**CHALLENGE:** Change every "This screenshot has" in the material below to "This image has", leaving all other text untouched, and omit the pictures from your answer.

**EXERCISE INPUT:**
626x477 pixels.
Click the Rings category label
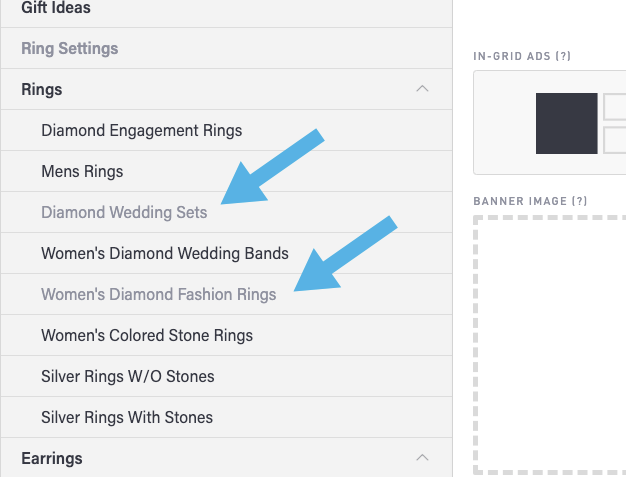coord(42,89)
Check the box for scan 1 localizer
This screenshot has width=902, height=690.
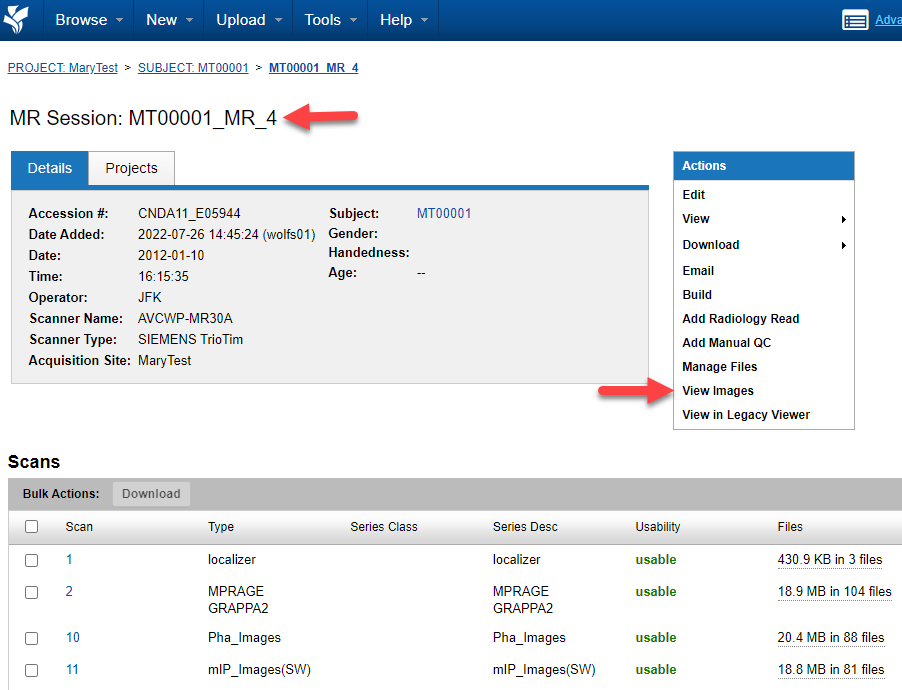tap(32, 560)
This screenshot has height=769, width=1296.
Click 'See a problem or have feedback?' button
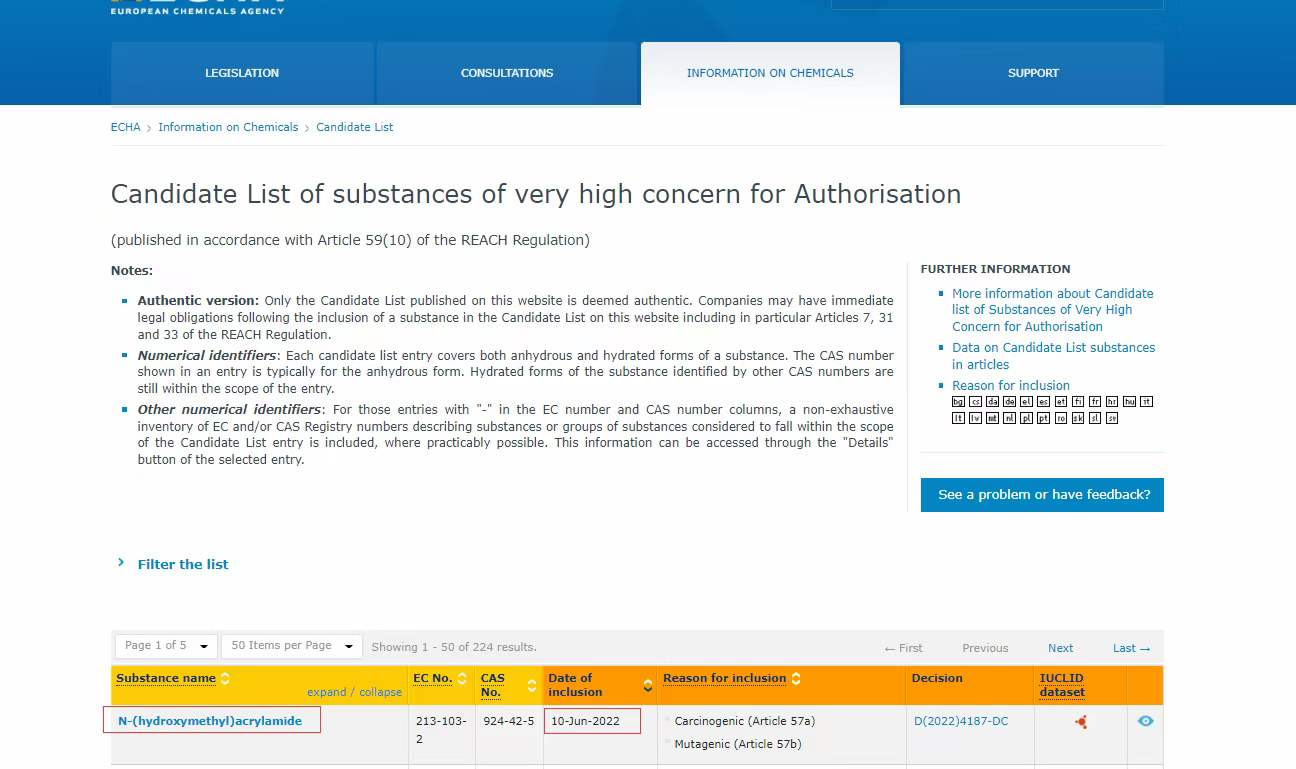pyautogui.click(x=1042, y=495)
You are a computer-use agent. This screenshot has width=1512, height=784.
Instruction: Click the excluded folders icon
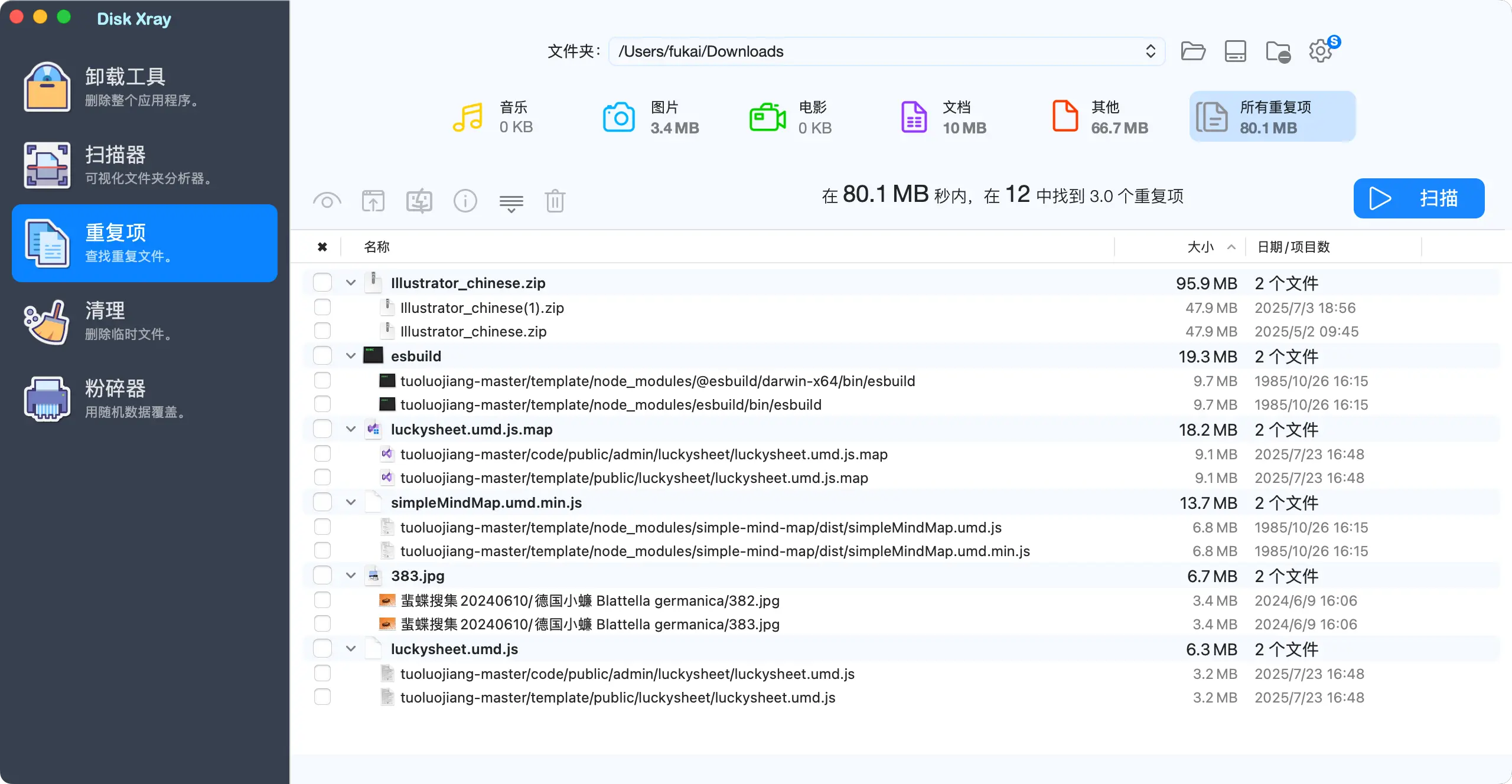[x=1278, y=51]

**TASK SOLUTION:**
626x477 pixels.
Click the Rings category label
coord(42,89)
Check the box for scan 1 localizer
This image has width=902, height=690.
tap(32, 560)
This image has height=769, width=1296.
Click 'See a problem or have feedback?' button
pyautogui.click(x=1042, y=495)
You are a computer-use agent. This image has width=1512, height=784.
Instruction: Click the excluded folders icon
[x=1278, y=51]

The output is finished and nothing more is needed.